About the KALOS Study
THE KALOS study is evaluating if a new type of inhaler called BGF MDI may provide benefit for people whose asthma symptoms are not fully controlled using their current inhaler treatment. Researchers will compare BGF MDI against BFF MDI (a similar investigational inhaler) and Symbicort ® (an approved treatment for asthma) to see if it is better, worse, or the same at controlling asthma symptoms. This study will also help us learn more about asthma and other associated conditions.
What Are the Study Treatments?
BGF is an investigational metered dose inhaler (MDI) that sprays a specific combination of the medicines budesonide, glycopyrronium and formoterol fumarate into the airways. These three medicines are designed to work together to reduce inflammation, relax the muscles in the airway, and help keep the airways open.
Two different dose levels of BGF will be compared against:
- BFF, a similar investigational MDI containing the medicines budesonide and formoterol fumarate, and
- Symbicort®, an approved pressurized metered dose inhaler (pMDI) containing budesonide and formoterol fumarate.
Why Participate?
Before a potential treatment for asthma can be approved, it must first be tested in a series of clinical trials. By choosing to volunteer for this study, you or your child can help us learn more about how the BGF MDI works. The findings from this study may lead to better treatment options and help other people with asthma in the future.
Who Can Participate?
This study may be an option for people who:
- Are 12 to 80 years old
- Have been diagnosed with asthma for at least one year
- Have been using the same dose of ICS/LABA (inhaled corticosteroid/ long-acting beta agonist) inhaler medication every day for at least four weeks
There are other requirements to join this clinical study. A study team member will help determine if this study is right for you or your child based on all participation criteria.
What To Expect
This study is split into three periods: Screening, Treatment, and Follow-Up:
Screening (4 weeks)
The screening period will determine if this study is a good fit for you or your child. Over the course of four weeks, participants will be asked to attend four clinic appointments for various tests and assessments, including a physical exam, lung function tests, heart tests, urine samples, and blood draws.
Treatment (24-52 weeks)
Participants who meet the screening criteria will enter the treatment period of the study for up to 52 weeks (one year). A computer will randomly assign participants to one of four possible groups to receive one of the following treatments:
- BGF MDI budesonide 320 μg / glycopyrronium 28.8 μg / formoterol fumarate 9.6 μg taken as 2 puffs twice a day (morning and evening)
- BGF MDI budesonide 320 μg / glycopyrronium 14.4 μg / formoterol fumarate 9.6 μg taken as 2 puffs twice a day (morning and evening)

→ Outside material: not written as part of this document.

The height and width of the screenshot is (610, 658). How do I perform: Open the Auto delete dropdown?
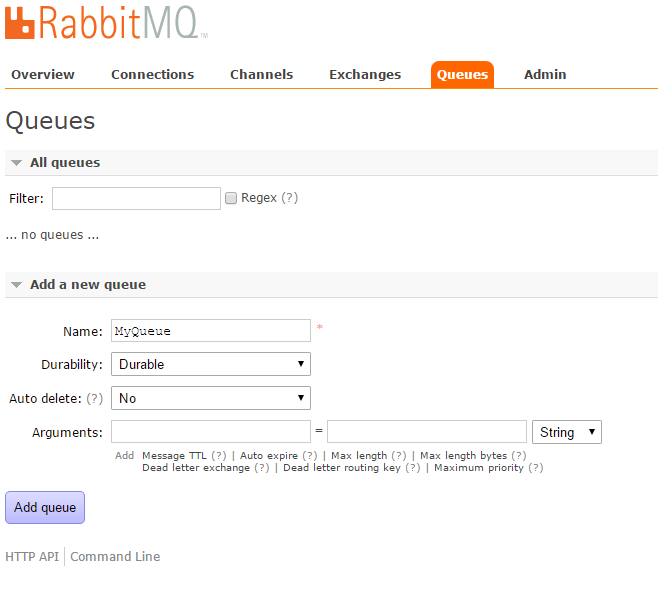[210, 398]
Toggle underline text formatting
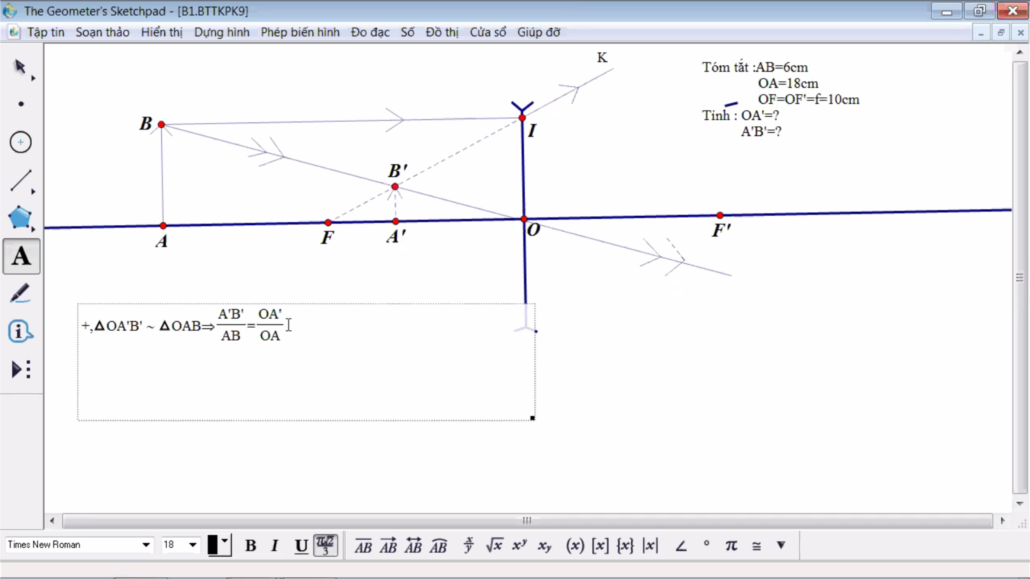 (301, 545)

- BFF MDI budesonide 320 μg / formoterol fumarate 9.6 μg taken as 2 puffs twice a day (morning and evening)
- Symbicort® budesonide 320 μg / formoterol fumarate dihydrate 9 μg taken as 2 puffs twice a day (morning and evening)

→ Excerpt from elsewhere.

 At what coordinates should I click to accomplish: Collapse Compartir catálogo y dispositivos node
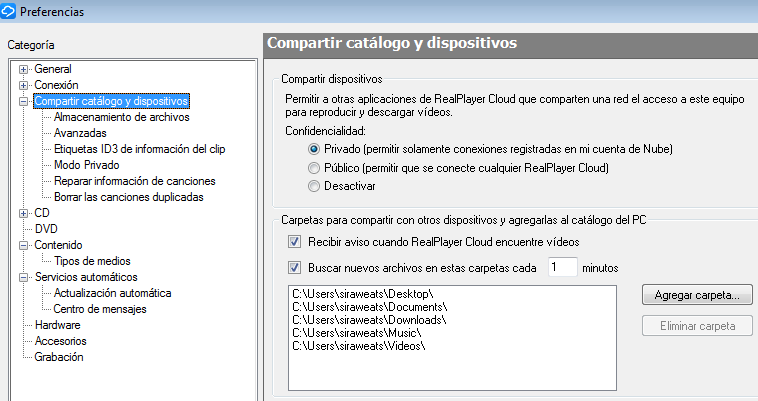tap(23, 101)

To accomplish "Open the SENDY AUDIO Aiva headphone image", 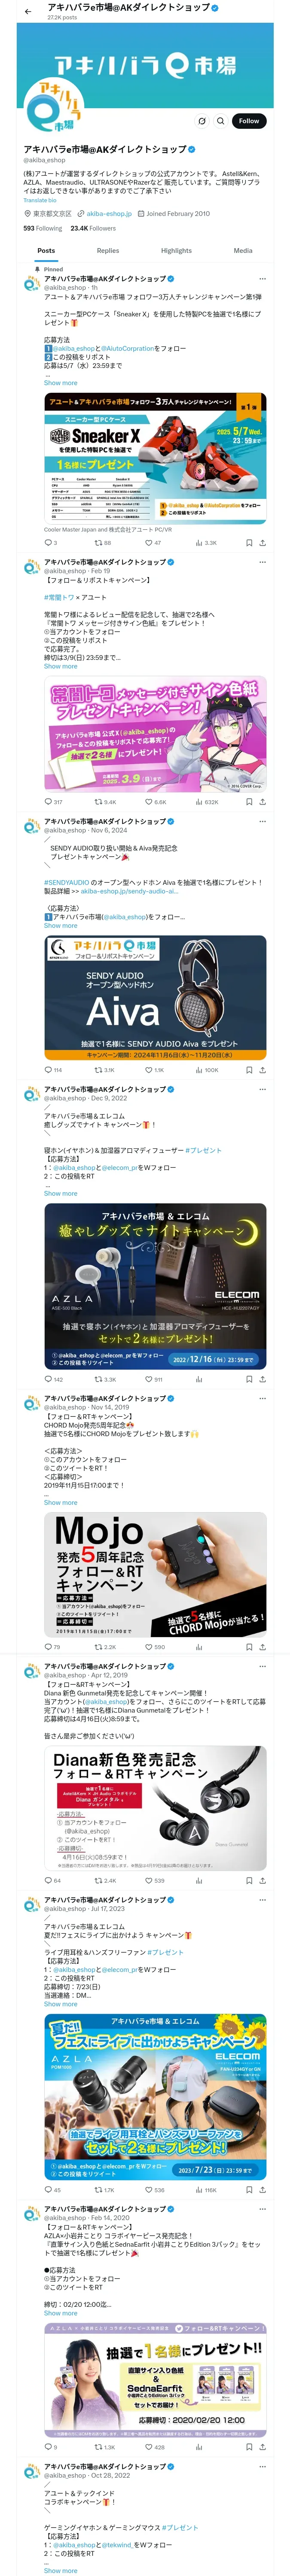I will pyautogui.click(x=155, y=997).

Neither participants nor the study doctor will know what has been assigned. During the treatment period, participants will need to use the study inhaler twice a day and attend 7-11 clinic appointments. Participants will also need to record their asthma symptoms at home in an eDiary (a handheld electronic device) and measure their lung function using a peak flow meter (a small device that you blow air into). The study team will provide the eDiary and peak flow meter and instruct participants on their use.

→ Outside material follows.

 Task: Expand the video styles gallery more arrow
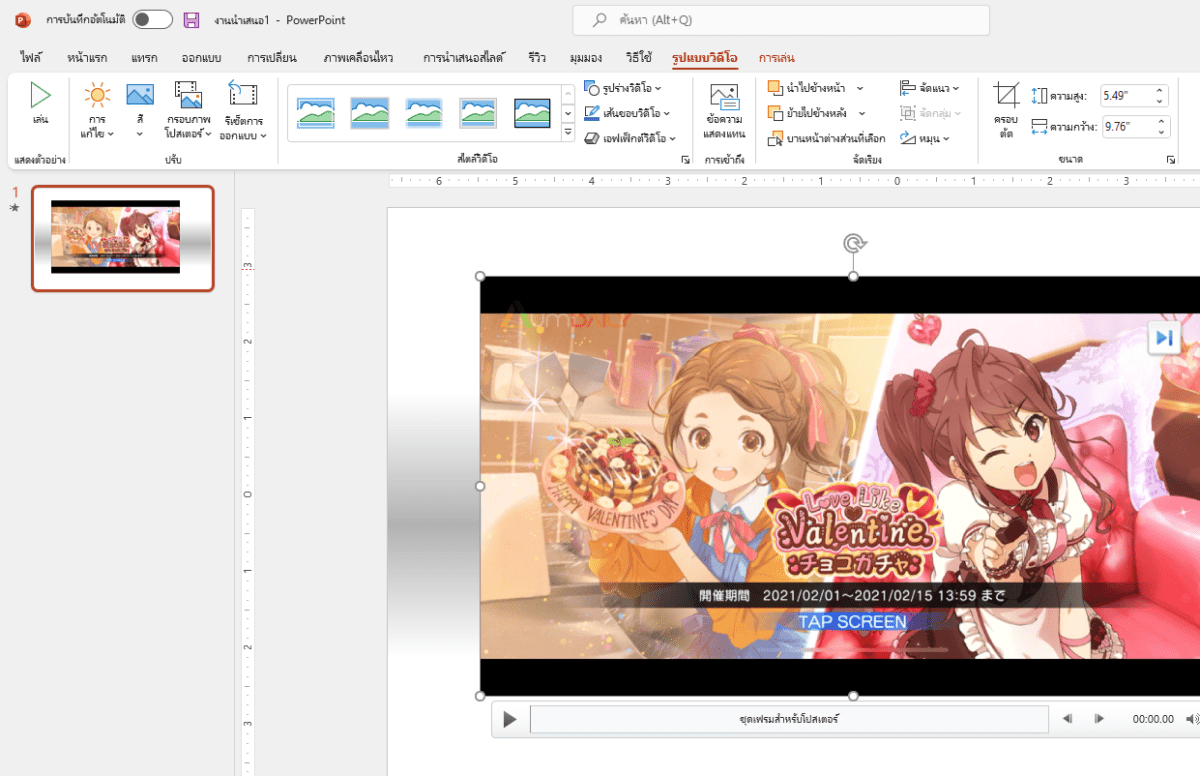click(x=568, y=132)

Participants may be asked to take part in three additional sub-studies. These are completely optional. Participants who choose to take part in the sub-studies will need to complete a few extra tests and questionnaires.
Follow-Up (2 weeks)
Participants will have a follow-up phone call two weeks after their last dose of the study treatment so the study team can continue to monitor their health and well-being.